It's been a tough week for Google-parent Alphabet (GOOGL  ) as the tech company's big unveiling of new artificial intelligence for Search and its ChatGPT competitor failed to wow investors. In the last two days, the company lost nearly $173 billion of its $1.2 trillion market cap.

That losing streak also impacted exchange-traded funds (ETF) with high exposure to Alphabet. Vanguard Communication Services ETF (VOX  ) and Communications Services Select Sector SPDR Fund (XLC  ) each lost about 5% over the week. The S&P 500 (SPY  ) and tech heavy Nasdaq (QQQ  ) also both posted their worst week in two months as the heavyweight's decline impacted broader market performance.

Sparking the stock's negative streak, Alphabet's new AI chat bot Bard, powered by the company's Language Model for Dialogue Applications (LaMDA) technology, made a factual error in its first public demo on Wednesday.

In an ad running on Google's Twitter feed, the chatbot claimed that the James Webb Space Telescope took the first pictures of "exoplanets," or planets outside of Earth's solar systems. However, the James Webb Telescope did not discover exoplanets. That honor is given to the European Southern Observatory's telescope in 2004, according to NASA.

Social media users responded that the search engine giant could have fact-checked the ad campaign by simply "Googling" it.

Alphabet's entrance into the AI chatbot space comes as OpenAI's ChatGPT, which generates detailed answers to simple prompts, has captured much public attention.

Rival Microsoft (MSFT  ) has recently invested $10 billion into the AI start-up and announced plans to integrate ChatGPT into its Bing search engine.
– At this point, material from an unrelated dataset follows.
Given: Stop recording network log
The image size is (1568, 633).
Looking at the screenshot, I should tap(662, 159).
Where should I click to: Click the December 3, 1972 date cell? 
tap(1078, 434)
That announcement likely led to Alphabet quickly announcing similar plans to add LaMDA technology to its Search segment earlier this week.
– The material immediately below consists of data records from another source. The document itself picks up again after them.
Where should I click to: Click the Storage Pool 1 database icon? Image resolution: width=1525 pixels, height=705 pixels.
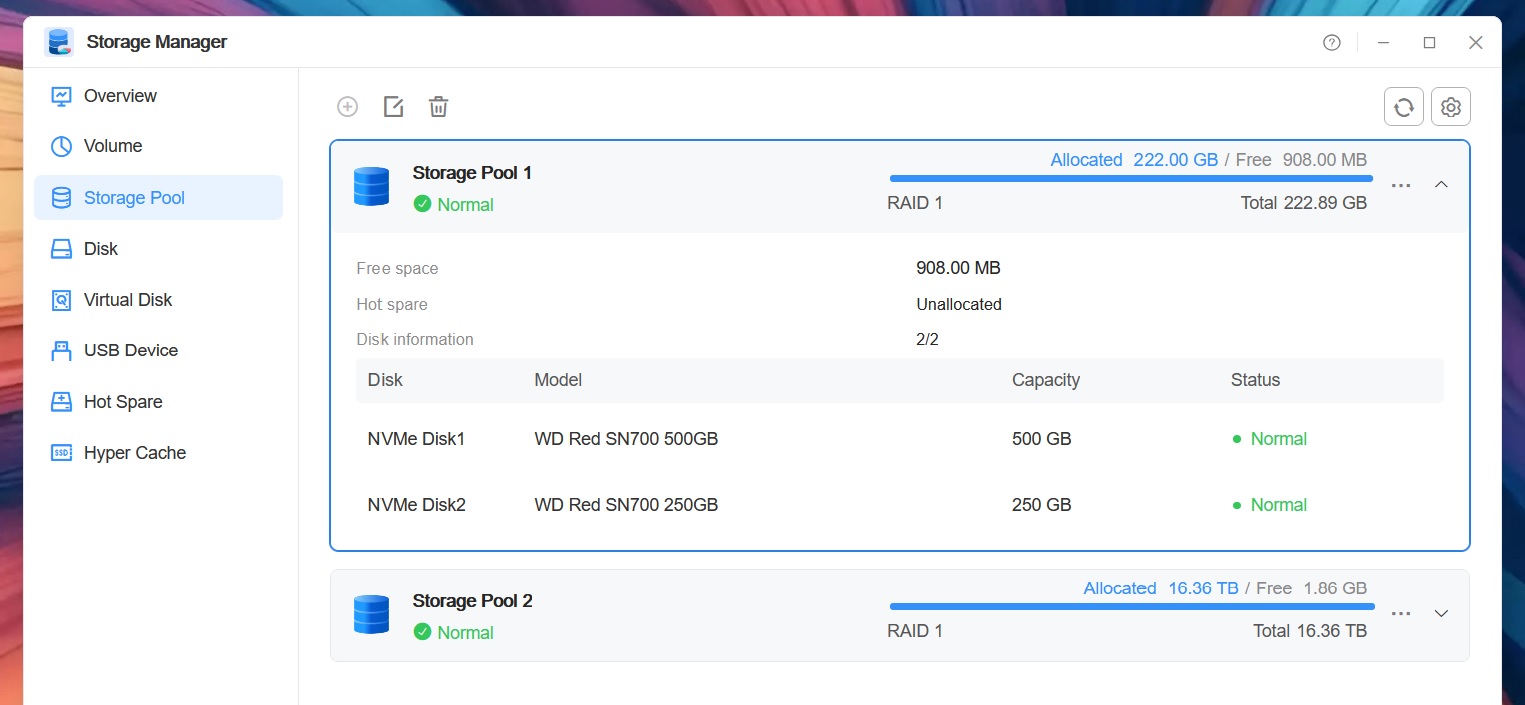[371, 187]
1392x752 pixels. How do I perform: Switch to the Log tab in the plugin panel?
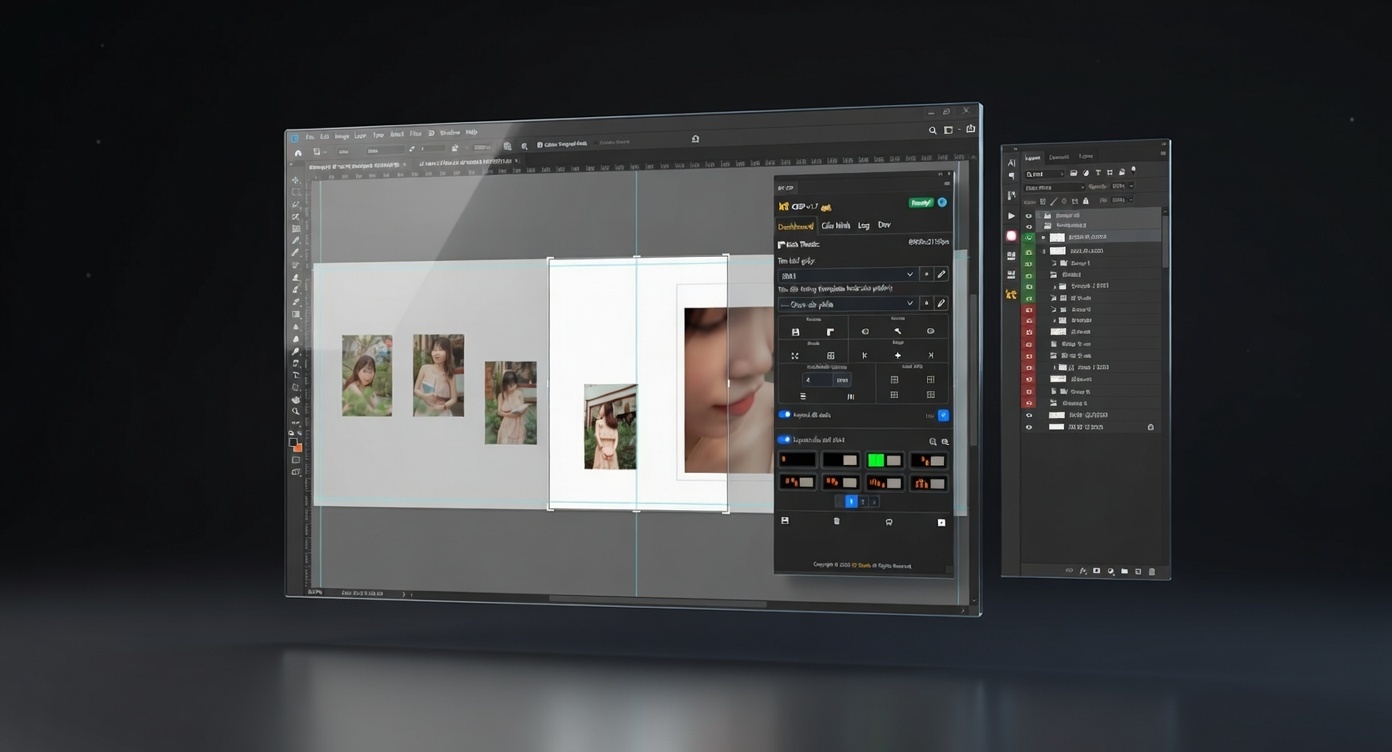click(863, 226)
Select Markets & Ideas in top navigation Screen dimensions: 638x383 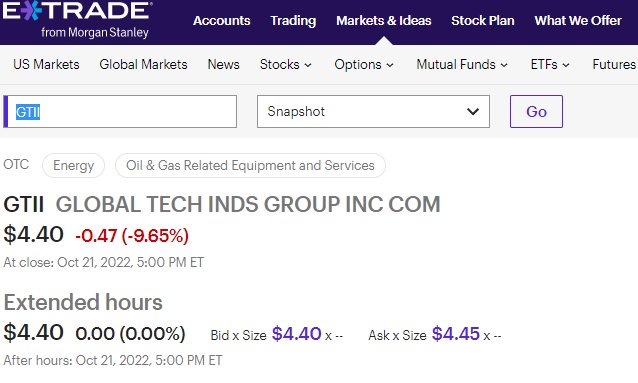tap(383, 21)
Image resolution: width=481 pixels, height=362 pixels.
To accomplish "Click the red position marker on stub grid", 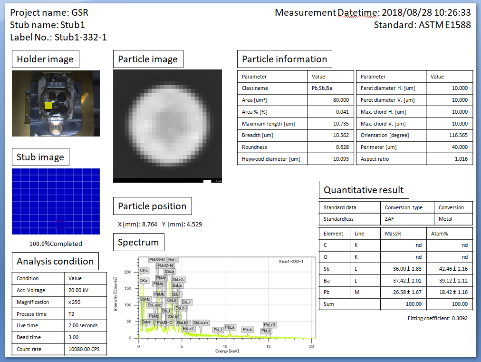I will pos(61,224).
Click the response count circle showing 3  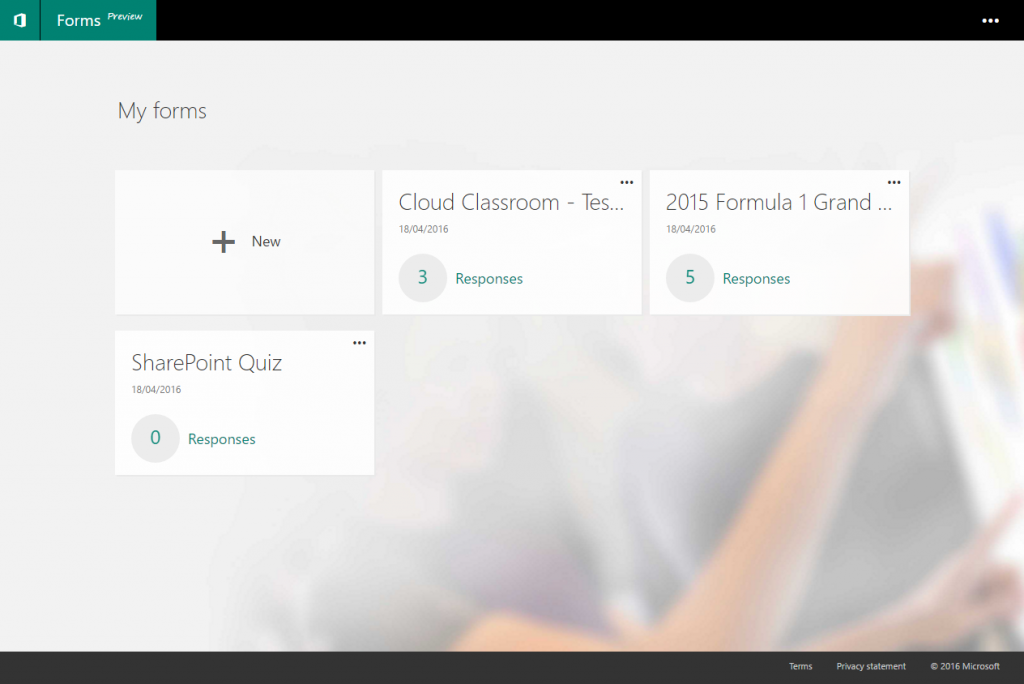(x=422, y=278)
"While Google has been a leader in AI innovation over the last several years, they seemed to have fallen asleep on implementing this technology into their search product," said Gil Luria, senior software analyst at D.A. Davidson, quoted by Reuters. "Google has been scrambling over the last few weeks to catch up on Search and that cause the announcement ... to be rushed and the embarrassing mess up of posting a wrong answer during their demo."